On May 7, 2023, the Federal Open Market Committee (FOMC) of the Federal Reserve announced that it would keep the federal funds rate unchanged in the range of 4.25% to 4.5%, in line with general market expectations. Although there were no changes to the policy, this decision had a significant impact on the cryptocurrency market. The price of Bitcoin (BTC) briefly fell to around $96,000 after the announcement, before quickly rebounding to above $98,000, demonstrating the market's high sensitivity to macroeconomic policy.

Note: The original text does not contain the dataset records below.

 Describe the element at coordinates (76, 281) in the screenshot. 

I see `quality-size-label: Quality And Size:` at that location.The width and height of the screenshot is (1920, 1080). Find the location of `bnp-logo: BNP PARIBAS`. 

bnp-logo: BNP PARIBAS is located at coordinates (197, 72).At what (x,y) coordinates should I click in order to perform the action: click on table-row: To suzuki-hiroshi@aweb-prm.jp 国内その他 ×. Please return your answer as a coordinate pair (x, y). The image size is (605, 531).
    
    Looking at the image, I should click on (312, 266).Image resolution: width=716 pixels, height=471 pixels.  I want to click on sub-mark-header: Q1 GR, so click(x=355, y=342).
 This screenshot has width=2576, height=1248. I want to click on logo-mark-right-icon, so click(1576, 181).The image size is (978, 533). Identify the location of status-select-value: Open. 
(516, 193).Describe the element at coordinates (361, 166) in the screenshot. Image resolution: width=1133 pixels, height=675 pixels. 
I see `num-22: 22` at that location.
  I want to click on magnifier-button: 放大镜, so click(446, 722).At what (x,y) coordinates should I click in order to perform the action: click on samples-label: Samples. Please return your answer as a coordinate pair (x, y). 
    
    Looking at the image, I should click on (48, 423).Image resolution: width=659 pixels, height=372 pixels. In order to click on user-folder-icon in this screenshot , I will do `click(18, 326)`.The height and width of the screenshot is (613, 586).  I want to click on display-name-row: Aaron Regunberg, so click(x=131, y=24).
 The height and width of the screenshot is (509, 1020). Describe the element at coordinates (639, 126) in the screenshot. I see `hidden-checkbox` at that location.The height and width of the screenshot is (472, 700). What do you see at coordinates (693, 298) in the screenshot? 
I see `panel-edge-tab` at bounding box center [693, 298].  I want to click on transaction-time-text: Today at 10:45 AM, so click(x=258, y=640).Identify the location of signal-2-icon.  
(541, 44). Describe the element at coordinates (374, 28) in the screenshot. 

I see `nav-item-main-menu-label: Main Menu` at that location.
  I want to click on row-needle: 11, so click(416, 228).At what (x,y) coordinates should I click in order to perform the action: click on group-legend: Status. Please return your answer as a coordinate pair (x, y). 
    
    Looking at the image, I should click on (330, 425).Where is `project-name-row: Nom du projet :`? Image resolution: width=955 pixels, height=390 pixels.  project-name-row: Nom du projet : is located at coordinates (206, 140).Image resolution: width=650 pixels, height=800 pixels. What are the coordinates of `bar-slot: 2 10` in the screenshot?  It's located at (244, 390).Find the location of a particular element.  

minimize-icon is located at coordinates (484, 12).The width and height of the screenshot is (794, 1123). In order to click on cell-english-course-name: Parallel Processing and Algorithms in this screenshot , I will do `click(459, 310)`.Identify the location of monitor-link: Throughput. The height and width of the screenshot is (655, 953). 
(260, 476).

1. The Direct Impact of Federal Reserve Policy on the Cryptocurrency Market
The Federal Reserve's interest rate policy directly affects market liquidity and investors' risk appetite. In a high-interest-rate environment, investors are more likely to choose stable-return assets, such as government bonds, reducing their allocation to high-risk assets like cryptocurrencies. Conversely, a low-interest-rate environment typically increases market risk appetite and boosts interest in investing in high-volatility assets like cryptocurrencies.
Currently, the Federal Reserve's decision to keep interest rates unchanged, although expected, still has an impact on market sentiment. Investors are closely monitoring the remarks of Federal Reserve Chairman Powell to assess the direction of future monetary policy. If future economic data supports a rate cut, it could further boost the performance of the cryptocurrency market.